Please copy the listing that follows exactly, leaving out any pictures.

···

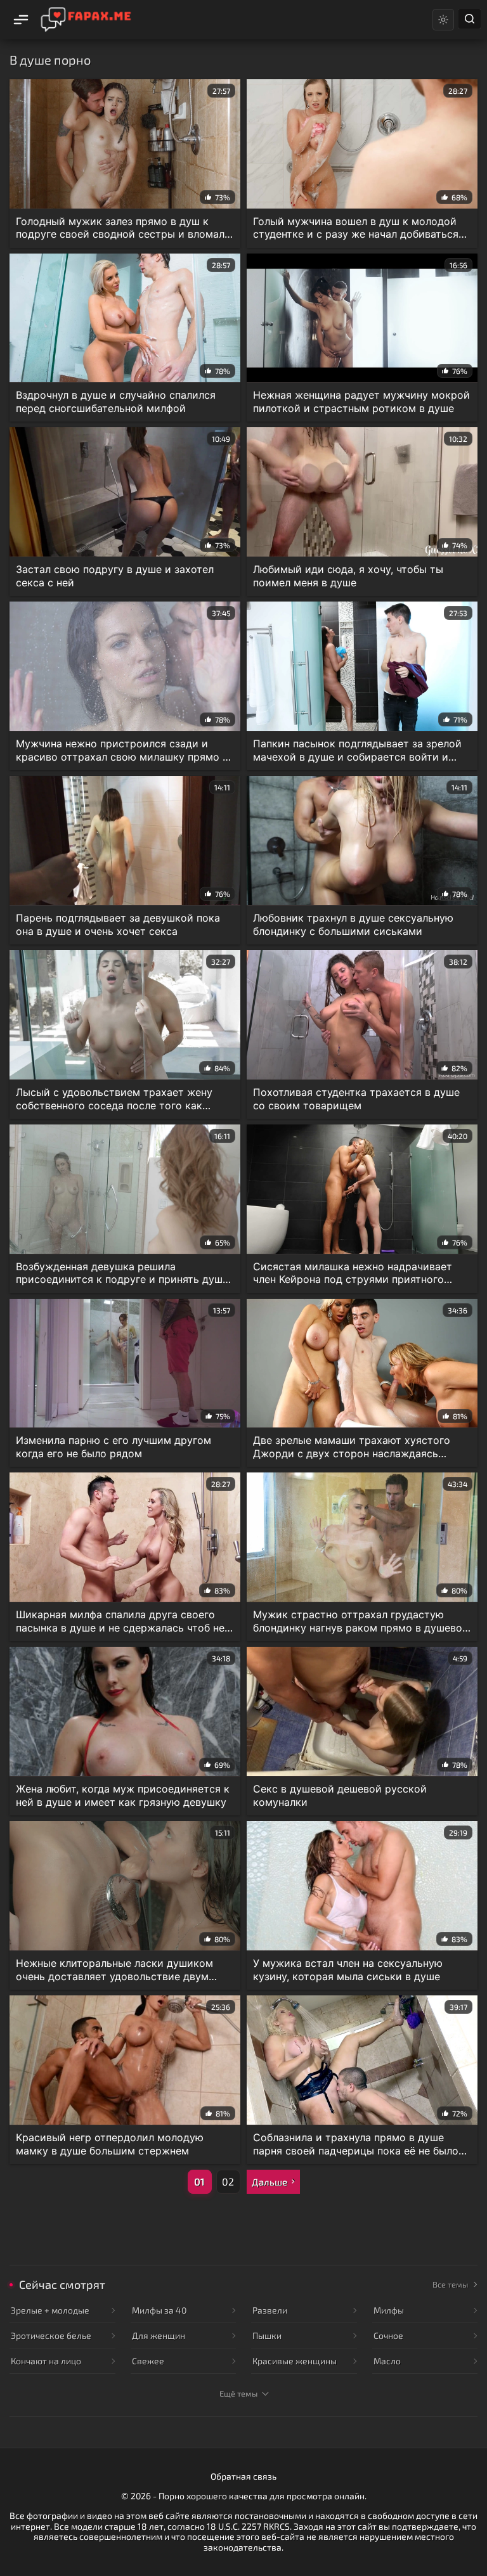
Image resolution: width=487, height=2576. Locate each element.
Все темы (450, 2284)
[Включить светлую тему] (443, 19)
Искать (469, 19)
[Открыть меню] (20, 19)
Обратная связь (243, 2476)
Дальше (269, 2181)
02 (228, 2181)
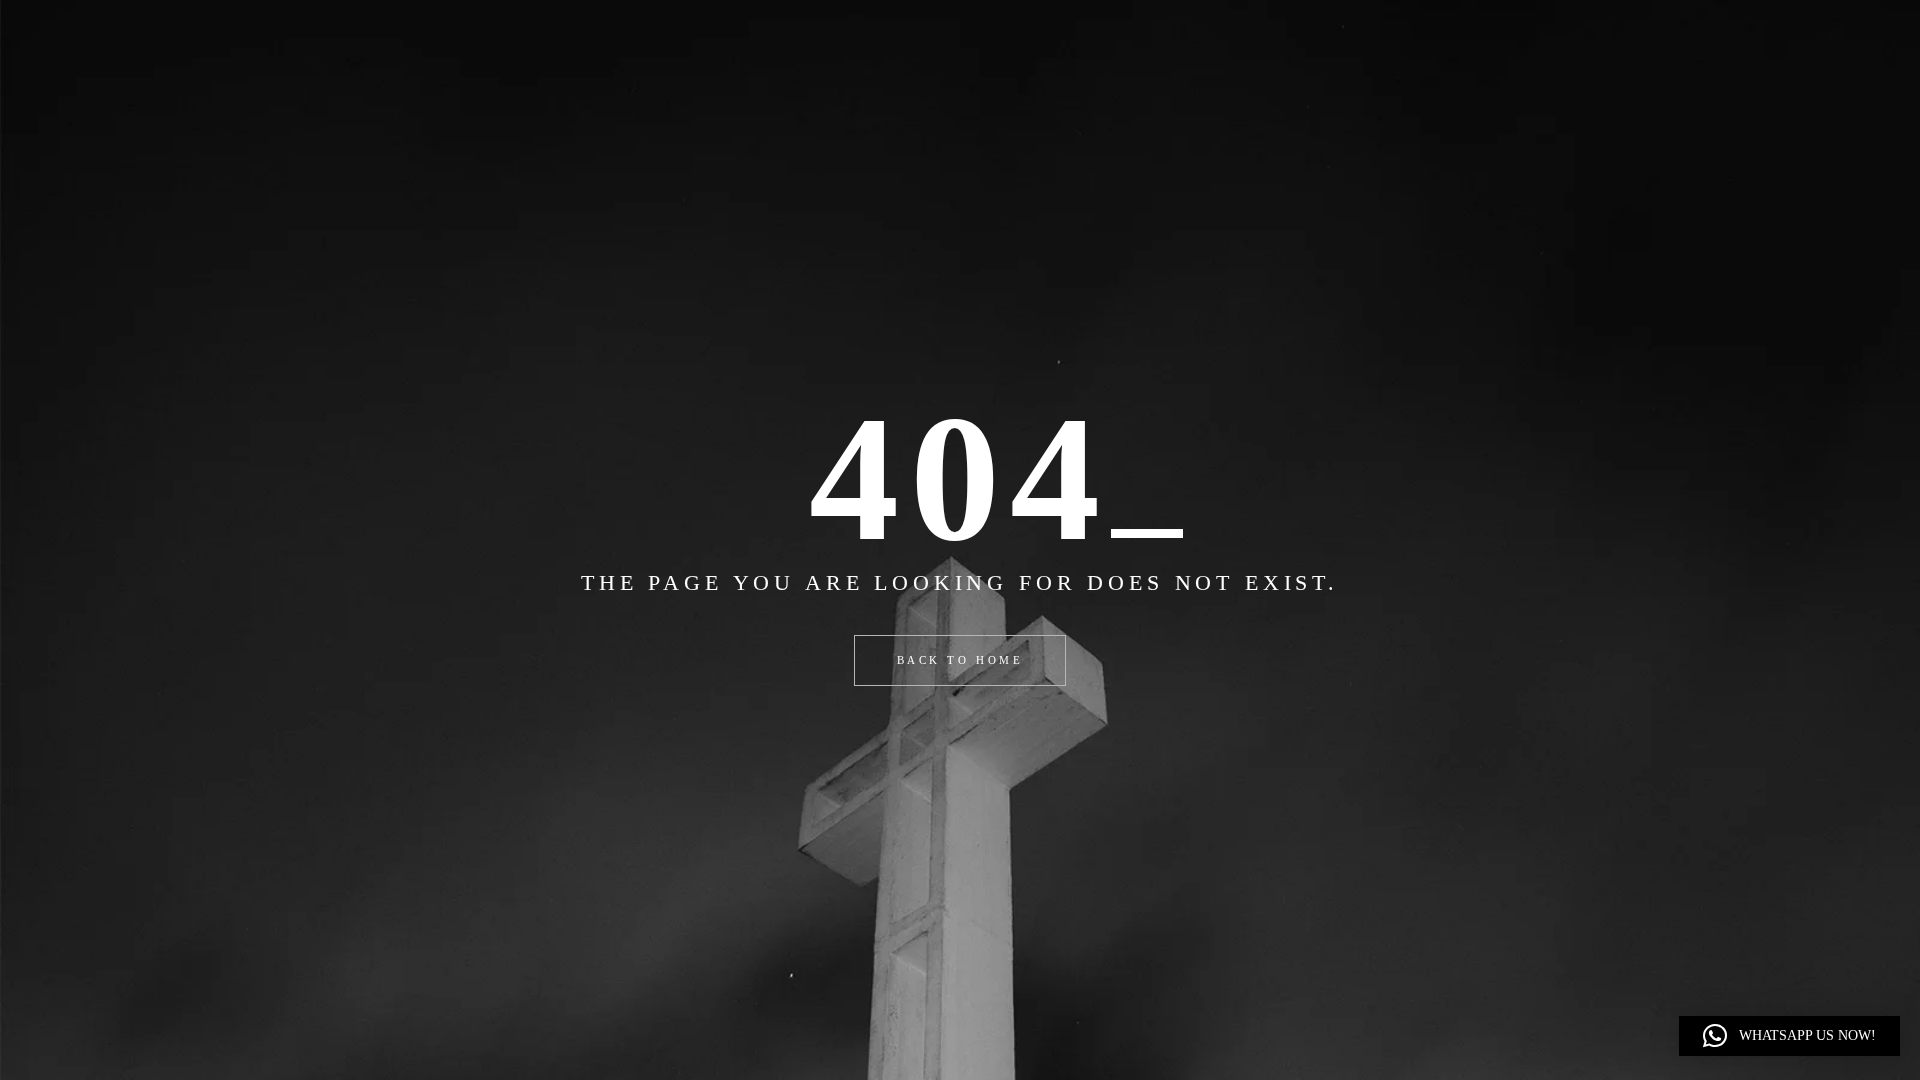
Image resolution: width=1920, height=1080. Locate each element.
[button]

···

WRITTEN RESPONSE:
Image resolution: width=487, height=2576. Locate each element.
Все темы (450, 2284)
[Включить светлую тему] (443, 19)
Искать (469, 19)
[Открыть меню] (20, 19)
Обратная связь (243, 2476)
Дальше (269, 2181)
02 (228, 2181)
Image resolution: width=1920, height=1080. Locate each element.
[button]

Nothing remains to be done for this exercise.